A familiar face in Alabama politics is heading for a runoff in the mayoral race in the city of Gadsden.

Craig Ford was elected to the Alabama House of Representatives in 2010. He was made the House minority leader of the Democratic Party in 2010, a position held until he lost a Senate bid when he ran as an independent against Republican candidate Andrew Jones.

A recent primary election will send Ford and his opponent, Heather New, to a runoff in September.

The mayoral election in Gadsden is non-partisan, meaning neither candidate must be affiliated with a political party.

Despite the race's non-partisan nature, many residents claim that Ford has been advertising himself as a conservative candidate, more so than New.

Concerns over the tactics of Ford's campaign have also come to light.

Ford flier 1

Ford's campaign finance disclosures show nearly $14,000 to the Matrix Group, a political consulting firm with a reputation for using negative campaign tactics on behalf of its clients.

His campaign also paid for advertising in the local magazine Ford owns and operates.

Some residents of Gadsden have received a campaigning text message survey offering $5 to participants at the end.

The questionnaire is rampant with questions offering ostensibly negative "facts" about New and her political history, asking if the facts changed those surveyed's minds.

Gadsden question 1
Question from survey text.
Gadsden question 2
Question from survey text.

New disputes the facts in the survey. New told 1819 News that the job she is accused of applying for was offered to her in 2017 while she was on the Etowah County Chamber of Commerce, an offer she turned down.

Despite misspelling her name, the question claims that Christie Knowles is currently suing the city of Gadsden, which is true only because she is the lawyer for litigants suing the Gadsden Airport Authority (GAA).

Ford flier 2

The suit involves the GAA allegedly violating Alabama's Open Meetings Act concerning an animal rendering plant in the city.

She also said the PAC which donated to her campaign comprises over 30 local businesses.

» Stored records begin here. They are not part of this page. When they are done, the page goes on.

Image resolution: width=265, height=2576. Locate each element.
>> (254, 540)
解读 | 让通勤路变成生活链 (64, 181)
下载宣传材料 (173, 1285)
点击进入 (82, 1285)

"He's taken more than $15,000 from Montgomery special interests and other labor-related PACs, so I don't know if it's a case of projection or what," New said. "I'm not sure why he's not running on his results because his campaign slogan seems to be, 'Results matter,' but we have not seen those results."

New told 1819 News that she believes Ford is attempting to conceal his Democratic roots to garner support from conservative voters in the city. She also said that Ford failed to make the election about issues, choosing to make "personal attacks."

"It does seem he would like others to forget his past because he was the House minority leader when he stepped down from the party," New said. "It appears he stepped down from the party because he felt his chances to win a senate race would be better as an independent; I don't know why he would think that.

"The residents of Gadsden don't want to continue with career politicians, and hopefully, they understand that you need to have a strong conservative Republican in [the mayor’s] seat to garner any interest from the Republican House and Senate."